Yarım ay oldu sanırım yazmayalı, nasılsın? Ben dalgınım yine. Kafamın içindekilerle savaşmayı bırakıp teslim oldum, onlar konuşup duruyor, ben de dinliyorum sadece. Bitkisel hayat yaşıyorum adeta, beyin ölümü gerçekleşmiş bir hasta gibiyim, diğer organlarla birlikte kalbim çalışıyor ama beynim ölü gibi.


Bu sıralar kalbimden çıkan her kelimeyi cümleye dönüştürüp dilimde topluyor, sonra da hiç haberinin olmadığı kara bir deftere döküyorum, en içimi döküyorum...
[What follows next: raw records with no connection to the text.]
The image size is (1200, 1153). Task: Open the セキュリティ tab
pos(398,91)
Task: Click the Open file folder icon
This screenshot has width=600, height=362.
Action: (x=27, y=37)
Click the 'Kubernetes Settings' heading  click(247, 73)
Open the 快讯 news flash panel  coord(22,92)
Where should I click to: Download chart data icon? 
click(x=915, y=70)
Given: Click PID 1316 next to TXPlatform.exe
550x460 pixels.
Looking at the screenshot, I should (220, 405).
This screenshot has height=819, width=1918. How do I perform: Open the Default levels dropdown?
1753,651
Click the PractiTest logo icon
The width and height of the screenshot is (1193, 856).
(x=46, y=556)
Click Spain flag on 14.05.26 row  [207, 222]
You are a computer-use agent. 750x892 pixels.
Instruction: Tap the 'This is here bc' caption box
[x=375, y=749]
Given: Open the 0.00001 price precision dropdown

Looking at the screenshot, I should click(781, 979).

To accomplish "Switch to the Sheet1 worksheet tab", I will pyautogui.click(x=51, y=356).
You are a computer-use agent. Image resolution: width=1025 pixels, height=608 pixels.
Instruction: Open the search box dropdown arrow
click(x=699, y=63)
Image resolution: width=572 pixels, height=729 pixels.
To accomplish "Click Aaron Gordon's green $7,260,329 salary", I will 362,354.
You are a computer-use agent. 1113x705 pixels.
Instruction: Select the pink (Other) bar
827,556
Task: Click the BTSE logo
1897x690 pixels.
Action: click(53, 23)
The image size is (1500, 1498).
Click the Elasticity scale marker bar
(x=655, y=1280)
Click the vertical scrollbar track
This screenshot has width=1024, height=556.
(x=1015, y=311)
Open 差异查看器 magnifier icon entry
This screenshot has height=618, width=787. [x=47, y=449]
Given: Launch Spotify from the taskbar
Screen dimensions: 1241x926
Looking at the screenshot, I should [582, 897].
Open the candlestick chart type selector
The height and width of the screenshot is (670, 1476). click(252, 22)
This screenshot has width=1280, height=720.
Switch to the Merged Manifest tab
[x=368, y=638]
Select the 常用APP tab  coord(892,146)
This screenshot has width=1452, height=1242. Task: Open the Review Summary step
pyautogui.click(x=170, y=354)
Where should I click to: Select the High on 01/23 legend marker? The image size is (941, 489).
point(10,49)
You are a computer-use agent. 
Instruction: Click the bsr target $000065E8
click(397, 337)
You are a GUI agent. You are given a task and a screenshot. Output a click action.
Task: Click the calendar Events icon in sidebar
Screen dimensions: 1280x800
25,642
Döküyorum da bilmiyorsun işte. İçimin en güzel kelimelerini bir araya getirdiğim o cümleleri bilmiyorsun. Bilsen döner miydin?


Başımı yastığa her koyduğumda karşımda nasıl belirebiliyorsun? Anılar nasıl kanlı canlı karşıma dikilebiliyorlar? Mesela birkaç saat önce bulaşık makinesini boşaltıyordum, ne kadar normal bir şey değil mi? Ama hiçbir şey bu kadar canımı yakmadı. O an, bir anda karşımda belirdin, sadece yüzün değil; bedenin, elinde tuttuğun o kaşıklar, çekmeceyi nasıl talan ettiğin, hatta annenin arkadan sana söylediği sözler bile bütün mutfakta yankılandı. Kalbim o an öyle bir sıkıştı ki durdu, atmayacak sandım artık. O kahkahan gözümün önünde döndü sürekli, kahkaha atarken çıkan o gamzelerin, kaşıkları yerleştirirken attığın o kahkaha sevgilim... Sorsalar bana hangi anı tekrardan yaşamak istersin diye; bir o kaşıkları yerleştirirkenki anı, bir de seni caddede ilk gördüğüm anı derdim hiç tereddüt etmeden.


Çok özledim sevgilim, sadece güldüğünde çıkan gamzeleri, gözlerinin kayboluşunu, boynundaki tarifi imkansız eşsiz olan kokunu, ellerimin teninde bulduğu huzuru, ruhumun huzurunu özledim, dinginliğini, sakinliğini, mutluluğunu, parçasını özledim sevgilim.

Özledim sevgilim. Ben biraz seni özledim...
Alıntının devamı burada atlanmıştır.